First off they’re going to be in most of your lab panels, so a lot of your liver labs and chemistry’s and otherwise you’re going to contain this as a default. The other thing is that you need to submit this to the lab in a green or gray tube. Most of the time it’s going to be green, because it’s going to get you a quicker result, and usually that’s the standard.
The other time you’re going to actually do glucose is when you have a bedside glucose testing, or capillary blood glucose or cbgs. This is when you’re going to be responsible for checking the glucose at the bedside for your patients who need better glucose management. There’s a lesson on glucose monitoring, as well as other endocrine disorders associated with glucose testing so I encourage you to check those out
So when are you going to see I’m normal glucose values? You are going to see elevated glucose levels in diabetic patients because they either lack insulin or don’t have enough and also with HHNS, or hyperglycemic hyperosmolar nonketotic syndrome. There are lessons on both of those, so go check them out. Another time you’ll see it is with pancreatitis, because pancreatitis disrupts that process of insulin production. You also see it in cases like renal failure.
Steroids, either through medication or with the problems of certain cortisol stimulating diseases or illness like Cushing’s disease or stress can cause insulin resistance. The ways this happen are complicated, but the thing you need to remember is that if your patient is subject to stress or on steroids for some reason, know that it can keep the insulin from working and cause the glucose to jump up.
Now there are a couple of situations where you’re going to see decreased glucose levels. If a patient has a tumor called an insulinoma, it will actually cause an overproduction of insulin there for driving blood glucose down. Also cases of hypothyroidism and hypopituitarism will cause it in addition to malnutrition, so they’re essentially not getting enough food, and they lack energy.
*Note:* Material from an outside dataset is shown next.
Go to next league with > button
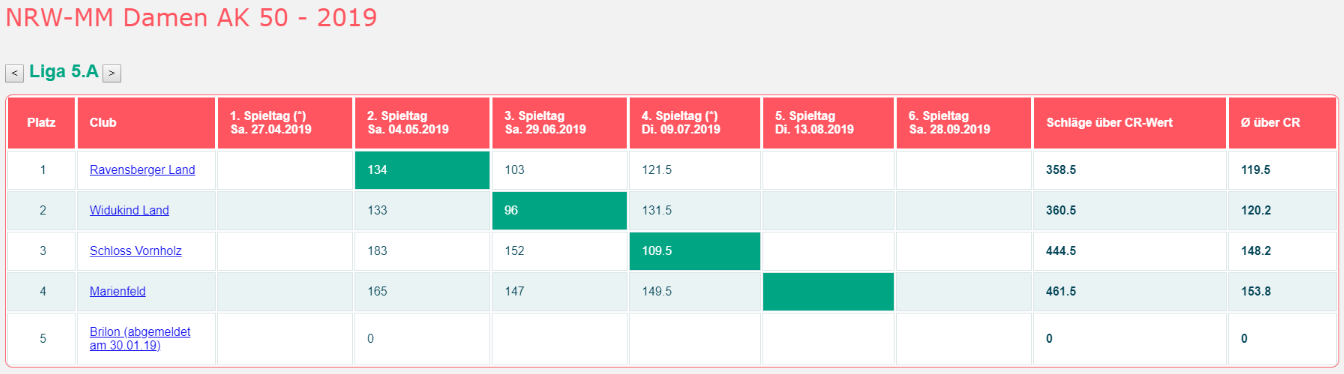Screen dimensions: 1344x374 pyautogui.click(x=112, y=73)
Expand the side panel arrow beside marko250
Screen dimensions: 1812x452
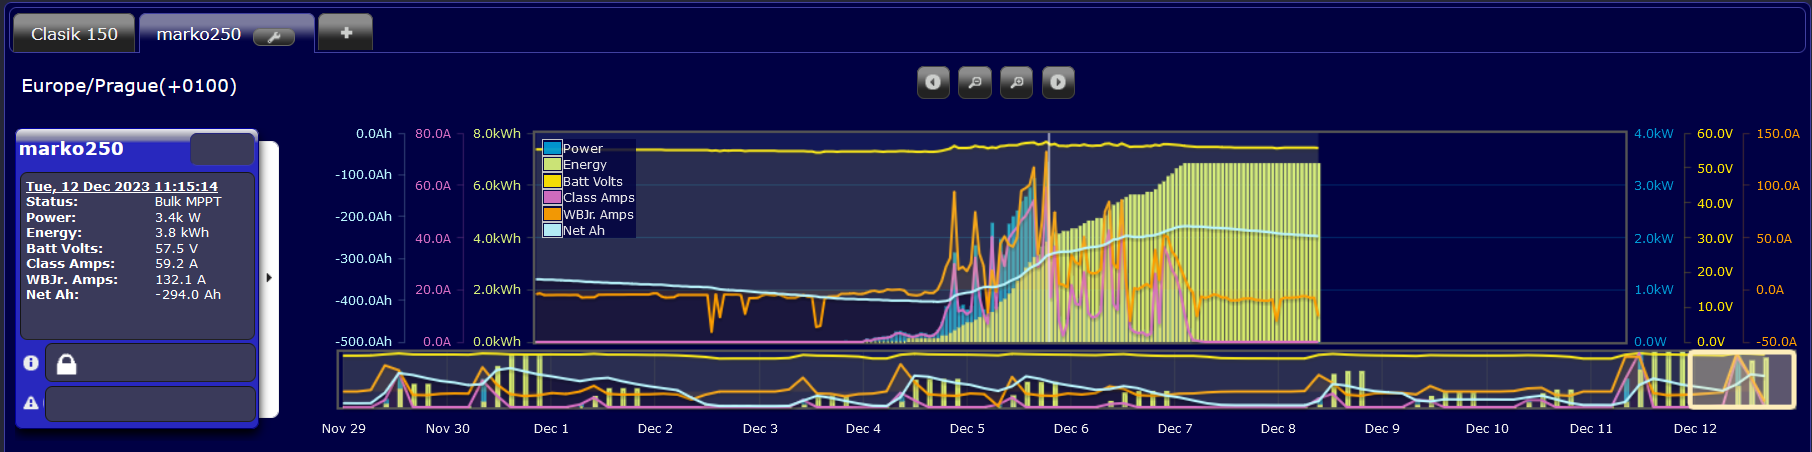click(269, 278)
The other time you’re going to see it is if you’re patient actually receives an overdose of insulin, so now you’ve got too much insulin and its use up all the glucose and there’s nothing reserve.
So far this lesson for nursing concepts we’ve really focused on lab values and glucose monitoring when we’re watching the actual lab for glucose.
So let’s recap.
Your normal value for your glucose is going to be 72 115 milligrams per deciliter.
Remember that insulin is the key that is required to get the glucose from the outside of the cell to the inside of the cell.
When you’re taking care of your patient is going to be very common for you to do bedside testing, so make sure you check out the glucose monitoring lesson for tips and tricks. Also most of your labs are going to include glucose in there testing.
When you see an elevated glucose, think that there’s too much glucose in the blood and we need to move it into the cell. So they either lack the ability to utilizar insulin, they don’t have enough insulin, or that you have some sort of insulin resistance.
If you have decreased glucose, then think they either don’t have enough sugar or they have an overproduction of insulin.
That’s it for our lesson on glucose. Make sure you check out all the resources attached to this lesson. Now, go out and be your best selves today. And, as always, happy nursing!!